Scientifically reviewed by: Dr. Gary Gonzalez, MD, in August 2023. Written by: William Faloon.

William Faloon
William Faloon

Dopamine is your main feel-good compound.

Cocaine, nicotine, alcohol, sugar, opioids (and pleasurable emotional experiences) increase dopamine levels in the brain.

America’s deadly addictions are often related to the desire for a dopamine rush.

When people binge on sweets, alcohol, or many narcotics, they are often seeking to fulfil their “cravings” for a dopamine “high.”

Once largely confined to the young, older people are now abusing alcohol and drugs, as aging reduces their dopamine levels.

Dopamine deficits contribute to a diminished sense of wellbeing. This causes people to turn to dopamine-boosting agents, be it sugar, narcotics, or alcohol.

This is particularly hard for smokers, who are addicted to the mild dopamine release they get when lighting a cigarette.

The brain uses dopamine for more than mood elevation. It also enables youthful cognitive performance and body coordination.1

Dopamine depletion is linked with neuro-degenerative diseases (beyond Parkinson’s) along with shortened lifespans.2,3

This article describes a low-cost method to safely restore more dopamine, without unpleasant up-and-down spikes.

As people age past 45 years, dopamine brain levels decline by 13% each decade thereafter. 4

Dopamine is produced by specialized cells that die off with aging.5

When only 30% of dopamine-producing cells remain, symptoms of Parkinson’s disease manifest.6

If dopamine-producing cells decline to 10% of normal, the outcome is death.7,8

Long before this happens, people feel their youth shrivel as they are unable to enjoy the same feelings of pleasure and wellbeing as when their dopamine levels were higher.

There are proven ways to block the enzyme that breaks down dopamine in the brain and help protect dopamine-producing cells against neurotoxicity.

Inhibiting the Dopamine-Depleting Enzyme

Brain scans on black screen

Dopamine is abundantly produced in young brains and then precisely controlled by enzymes called MAOs (monoamine oxidases).

As people age, levels of the MAO-B enzyme increase and deplete too much dopamine.9-11 This is partially why people start to feel their age as youthful dopamine levels wane.

A solution is to ingest compounds that inhibit the MAO-B enzyme.

MAO-B-inhibiting compounds enable more feel-good dopamine to be available to brain cells.

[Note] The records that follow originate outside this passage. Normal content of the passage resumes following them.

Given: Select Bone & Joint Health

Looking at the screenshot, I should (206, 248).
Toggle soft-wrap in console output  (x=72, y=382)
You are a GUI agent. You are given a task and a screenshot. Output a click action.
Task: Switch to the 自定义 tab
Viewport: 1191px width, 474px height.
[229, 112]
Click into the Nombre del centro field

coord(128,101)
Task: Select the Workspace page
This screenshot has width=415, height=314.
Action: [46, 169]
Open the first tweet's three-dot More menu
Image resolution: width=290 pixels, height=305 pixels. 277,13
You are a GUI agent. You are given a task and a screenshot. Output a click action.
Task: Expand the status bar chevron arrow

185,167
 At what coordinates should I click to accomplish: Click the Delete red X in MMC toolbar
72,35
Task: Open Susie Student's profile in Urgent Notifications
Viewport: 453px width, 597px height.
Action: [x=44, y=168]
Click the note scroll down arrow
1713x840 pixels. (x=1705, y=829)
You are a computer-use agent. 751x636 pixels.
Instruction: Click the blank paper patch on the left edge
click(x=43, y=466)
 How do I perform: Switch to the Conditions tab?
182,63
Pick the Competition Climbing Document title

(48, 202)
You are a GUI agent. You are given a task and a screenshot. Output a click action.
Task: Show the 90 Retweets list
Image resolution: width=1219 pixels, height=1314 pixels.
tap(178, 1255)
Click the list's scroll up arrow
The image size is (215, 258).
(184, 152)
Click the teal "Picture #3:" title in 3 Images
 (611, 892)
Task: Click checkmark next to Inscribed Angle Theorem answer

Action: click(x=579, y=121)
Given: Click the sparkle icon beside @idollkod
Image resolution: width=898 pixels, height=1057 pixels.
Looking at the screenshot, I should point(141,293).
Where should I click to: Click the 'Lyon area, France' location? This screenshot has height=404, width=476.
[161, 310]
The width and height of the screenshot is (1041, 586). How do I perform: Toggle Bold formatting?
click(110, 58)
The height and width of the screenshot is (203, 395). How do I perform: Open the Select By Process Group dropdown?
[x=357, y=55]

Prescription drugs like deprenyl function as MAO-B inhibitors and are used as adjunctive treatment for Parkinson’s disease.

Parkinson’s is characterized by severe dopamine depletion and accelerated death of dopamine-producing brain cells.

MAO-B Inhibitor Increases Lifespan

Since the 1980s, Life Extension® has encouraged readers to ask their doctor to consider prescribing a drug called deprenyl, which is an MAO-B inhibitor.

We made this recommendation based on published studies emanating from Europe showing lifespan increases in animals given deprenyl. 3,12-16

When elderly rats were treated with deprenyl, remaining lifespan doubled.3

Aged dogs given deprenyl had twice the survival rate compared with placebo-treated dogs.17

Mice that were immune suppressed lived up to about 200% longer on deprenyl.18 Most elderly humans suffer immune senescence.19,20

In addition to longer lifespans, some deprenyl-supplemented animals displayed more youthful energy levels and dramatically heightened sexual activity.3

This outpouring of scientific data from Europe had Americans clamoring to get their hands on deprenyl.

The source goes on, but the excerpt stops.